Inspiration

Healthcare in Vietnam and across Southeast Asia suffers from three persistent pain points: patients can't interpret their own lab reports, clinicians drown in documentation, and body composition tracking requires expensive equipment. When Qwen released its multimodal models, we saw a chance to solve all three in one unified platform — using a phone camera and a conversational AI to democratize clinical-grade health insights.

What it does

Healix is an AI health companion with three integrated features:

  • Labs Analyzer — Upload a photo or PDF of any lab report. Qwen-VL extracts every value, cross-references 50+ medical reference ranges, and classifies each result by severity (normal, borderline, critical) with plain-language explanations in English or Vietnamese.
  • Clinical Scribe — Record a doctor-patient conversation. Healix transcribes it in real time and uses Qwen-Max to generate a structured SOAP note (Subjective, Objective, Assessment, Plan) that a clinician can review and sign off in seconds.
  • Body Scan — Point your phone at yourself. A custom Qwen-VL pipeline delivers 22+ body measurements, posture analysis, and a PPG-based heart rate reading — no wearables, no tape measure, no calibration lab.

How we built it

  • Frontend: React + Vite, mobile-first UI designed screen-by-screen in mockups before a single component was coded.
  • Backend: FastAPI on Python 3.9, orchestrating requests to Qwen through the Dashscope API.
  • Labs Analyzer: Qwen-VL parses scanned reports → a reference-range database scores severity → deep-translator handles Vietnamese ↔ English medical terminology.
  • Clinical Scribe: Google Speech Recognition for transcription → Qwen-Max for SOAP generation. We pivoted to this split after discovering Qwen-Audio wouldn't accept base64 payloads through the OpenAI-compatible endpoint.
  • Body Scan: We replaced the commercial Bodygram SDK with our own Qwen-VL pipeline that uses a reference object for calibration, then extracts measurements, posture landmarks, and skin-tone PPG signals for heart rate.

Challenges we ran into

  • Regional endpoint mismatch. We burned hours on a persistent 401 Unauthorized before realizing we were hitting the China Dashscope endpoint from Vietnam. Switching to dashscope-intl.aliyuncs.com (Singapore) fixed it instantly.
  • Qwen-Audio incompatibility. Base64 audio didn't work through the OpenAI-compatible SDK, so we rearchitected the Clinical Scribe around Google Speech Recognition while keeping Qwen-Max as the clinical reasoning layer.
  • Body measurements without hardware. Extracting 22+ measurements from a single phone camera needed a reference-object calibration step and a posture-normalization routine we built from scratch.
  • Dependency hygiene. Missing deep-translator and dashscope in requirements.txt broke collaborator setups — a tiny fix, a useful lesson.
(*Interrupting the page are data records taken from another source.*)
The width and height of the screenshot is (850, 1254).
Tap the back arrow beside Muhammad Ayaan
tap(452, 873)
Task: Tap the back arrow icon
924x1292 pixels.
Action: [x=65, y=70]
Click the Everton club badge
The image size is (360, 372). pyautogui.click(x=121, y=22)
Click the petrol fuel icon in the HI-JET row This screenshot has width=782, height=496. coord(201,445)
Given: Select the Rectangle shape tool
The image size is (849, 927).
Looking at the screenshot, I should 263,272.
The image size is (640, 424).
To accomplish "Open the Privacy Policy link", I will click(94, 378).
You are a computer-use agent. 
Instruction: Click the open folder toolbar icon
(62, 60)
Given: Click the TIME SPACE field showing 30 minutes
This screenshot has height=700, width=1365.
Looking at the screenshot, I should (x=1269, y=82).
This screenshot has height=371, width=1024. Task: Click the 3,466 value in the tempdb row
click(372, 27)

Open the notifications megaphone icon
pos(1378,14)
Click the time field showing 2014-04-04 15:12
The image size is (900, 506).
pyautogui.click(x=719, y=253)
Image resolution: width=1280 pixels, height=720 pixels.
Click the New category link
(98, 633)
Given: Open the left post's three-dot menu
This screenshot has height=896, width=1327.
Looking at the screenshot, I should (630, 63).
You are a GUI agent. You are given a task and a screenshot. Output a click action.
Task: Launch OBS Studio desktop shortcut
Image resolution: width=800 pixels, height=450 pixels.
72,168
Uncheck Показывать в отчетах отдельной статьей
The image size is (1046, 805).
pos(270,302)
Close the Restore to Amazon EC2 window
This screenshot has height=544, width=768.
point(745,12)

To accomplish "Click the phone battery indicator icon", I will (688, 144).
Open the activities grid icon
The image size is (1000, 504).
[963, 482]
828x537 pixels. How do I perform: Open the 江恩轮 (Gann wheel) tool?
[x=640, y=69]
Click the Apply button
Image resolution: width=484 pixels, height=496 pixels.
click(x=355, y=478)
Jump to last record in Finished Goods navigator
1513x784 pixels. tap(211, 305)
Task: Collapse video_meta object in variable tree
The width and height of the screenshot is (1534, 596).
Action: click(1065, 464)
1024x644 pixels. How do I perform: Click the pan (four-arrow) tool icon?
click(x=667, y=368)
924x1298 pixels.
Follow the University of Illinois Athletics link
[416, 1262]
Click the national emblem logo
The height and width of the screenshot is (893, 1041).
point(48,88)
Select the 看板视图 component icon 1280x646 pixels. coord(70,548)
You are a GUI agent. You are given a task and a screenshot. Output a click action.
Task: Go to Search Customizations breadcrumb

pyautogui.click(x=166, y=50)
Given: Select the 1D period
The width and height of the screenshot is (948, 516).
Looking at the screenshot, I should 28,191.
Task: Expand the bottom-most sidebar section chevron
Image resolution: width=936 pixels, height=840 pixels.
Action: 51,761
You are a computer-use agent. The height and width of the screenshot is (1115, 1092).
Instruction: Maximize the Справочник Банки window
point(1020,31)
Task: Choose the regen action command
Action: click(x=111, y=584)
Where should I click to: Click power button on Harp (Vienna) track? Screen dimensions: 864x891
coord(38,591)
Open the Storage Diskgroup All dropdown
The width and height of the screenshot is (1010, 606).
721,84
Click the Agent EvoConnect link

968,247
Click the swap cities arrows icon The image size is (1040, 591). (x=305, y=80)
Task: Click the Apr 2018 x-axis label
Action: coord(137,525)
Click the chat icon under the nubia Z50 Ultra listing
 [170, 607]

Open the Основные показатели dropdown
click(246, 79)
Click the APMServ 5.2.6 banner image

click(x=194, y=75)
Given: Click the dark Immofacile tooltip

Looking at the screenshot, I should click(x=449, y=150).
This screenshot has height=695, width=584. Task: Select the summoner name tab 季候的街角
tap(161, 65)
Accomplishments that we're proud of

  • Shipped three production-quality AI features in a single hackathon sprint.
  • Built a custom Qwen-VL body-measurement pipeline that competes with commercial SDKs.
  • Mobile mockups for every screen — not just the happy path.
  • First-class bilingual medical content (Vietnamese + English).
  • Zero API keys ever committed to Git.

What we learned

  • Multimodal LLMs can collapse entire stacks — OCR, NLU, translation, reasoning — into a single well-prompted call.
  • Regional endpoints matter. A lot.
  • When a model path fails (Qwen-Audio via OpenAI-compatible), splitting responsibilities across two simpler calls is often faster than fighting the SDK.
  • Medical UX is unforgiving: every number needs context, every recommendation needs a disclaimer.

What's next for Healix

  • Clinician dashboard for reviewing, editing, and signing SOAP notes.
  • Longitudinal tracking — trend lab values and body measurements over time for preventive insights.
  • FHIR-compatible export so Healix plugs into existing hospital systems.
  • On-device inference with a quantized Qwen-VL variant for privacy-preserving offline mode.
  • Expanded reference database into specialty panels (endocrine, oncology, prenatal).